You had two adolescent girls to raise when your wife died, what a handful.

Gary Becker: It was difficult.

And hard for them.

Gary Becker: Very hard for them. It was a very difficult death. They went through a lot of difficulties, and it was hard for me. I was the mother and father to them for a number of years. So it was a difficult period, there's no question about. It was not an easy period.

And how long after that did you remarry?

Gary Becker Interview Photo
Gary Becker: I remarried about eight to ten years later. I was single for about eight or nine years I think. I met my second wife a few years before we married, so that was very good. We didn't actually marry until the end of the '70s. I think my wife died on January 1, 1970 or so.

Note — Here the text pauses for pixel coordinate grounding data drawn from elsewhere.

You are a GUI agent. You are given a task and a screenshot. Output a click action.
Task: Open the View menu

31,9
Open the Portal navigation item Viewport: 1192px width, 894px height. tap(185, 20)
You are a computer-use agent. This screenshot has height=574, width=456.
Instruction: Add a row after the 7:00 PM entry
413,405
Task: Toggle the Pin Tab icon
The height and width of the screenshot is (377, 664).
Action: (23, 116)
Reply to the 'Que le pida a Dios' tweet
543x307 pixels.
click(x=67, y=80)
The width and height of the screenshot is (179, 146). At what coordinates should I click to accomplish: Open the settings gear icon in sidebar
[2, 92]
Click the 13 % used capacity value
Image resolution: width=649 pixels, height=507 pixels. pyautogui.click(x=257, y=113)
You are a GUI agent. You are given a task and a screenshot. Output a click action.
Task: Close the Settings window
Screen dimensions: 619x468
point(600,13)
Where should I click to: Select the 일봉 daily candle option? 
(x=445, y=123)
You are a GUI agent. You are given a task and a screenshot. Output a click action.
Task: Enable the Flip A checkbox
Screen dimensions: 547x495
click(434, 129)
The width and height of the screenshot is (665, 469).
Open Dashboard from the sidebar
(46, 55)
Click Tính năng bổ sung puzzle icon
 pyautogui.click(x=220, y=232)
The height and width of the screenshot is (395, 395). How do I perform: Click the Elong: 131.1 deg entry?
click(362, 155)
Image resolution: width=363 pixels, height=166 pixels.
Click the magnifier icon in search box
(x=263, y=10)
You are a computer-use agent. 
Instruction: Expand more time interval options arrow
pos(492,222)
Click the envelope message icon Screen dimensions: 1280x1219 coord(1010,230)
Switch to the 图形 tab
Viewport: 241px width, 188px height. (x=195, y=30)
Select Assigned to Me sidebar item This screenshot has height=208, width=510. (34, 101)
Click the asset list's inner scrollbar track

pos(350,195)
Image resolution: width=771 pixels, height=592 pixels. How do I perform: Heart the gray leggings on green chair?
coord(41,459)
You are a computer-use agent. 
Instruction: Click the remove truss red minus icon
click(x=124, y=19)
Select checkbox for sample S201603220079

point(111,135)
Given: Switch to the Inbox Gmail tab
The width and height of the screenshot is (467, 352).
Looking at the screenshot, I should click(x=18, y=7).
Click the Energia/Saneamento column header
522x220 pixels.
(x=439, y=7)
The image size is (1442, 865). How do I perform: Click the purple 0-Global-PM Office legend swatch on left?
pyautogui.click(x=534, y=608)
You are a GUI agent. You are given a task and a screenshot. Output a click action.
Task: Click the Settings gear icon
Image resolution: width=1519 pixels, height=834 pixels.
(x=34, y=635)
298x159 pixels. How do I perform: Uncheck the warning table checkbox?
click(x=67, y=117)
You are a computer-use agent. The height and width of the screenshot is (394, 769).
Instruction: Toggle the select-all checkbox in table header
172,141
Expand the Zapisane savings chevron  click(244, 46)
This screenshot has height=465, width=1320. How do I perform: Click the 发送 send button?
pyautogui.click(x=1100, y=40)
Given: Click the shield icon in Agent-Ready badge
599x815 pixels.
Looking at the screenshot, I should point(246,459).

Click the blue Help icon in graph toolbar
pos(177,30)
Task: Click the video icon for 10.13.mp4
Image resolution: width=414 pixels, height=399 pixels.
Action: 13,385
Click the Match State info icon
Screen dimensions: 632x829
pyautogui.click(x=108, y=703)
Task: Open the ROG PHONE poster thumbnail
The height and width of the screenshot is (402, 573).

Did the girls get along with their stepmother?

Gary Becker: They got along. There's always difficulties in these situations. That's why they write stories about it, but after some initial difficulties they worked out their difficulties and they have a good relation now, and with the two sons of my wife. So that's very good. The four children get along well. So that part has been good. Everybody goes through difficulties in their life. I've had my share, and I do believe the old saying that it makes you stronger. I think it does make you stronger not to have everything come easily. I think that's not only personally, but also professionally. I think I'm stronger professionally because my recognition did not come at a very early age, or did not come so smoothly. I think that's been helpful to me.

Could you tell us about the winning of the Nobel Prize? Can you describe the day?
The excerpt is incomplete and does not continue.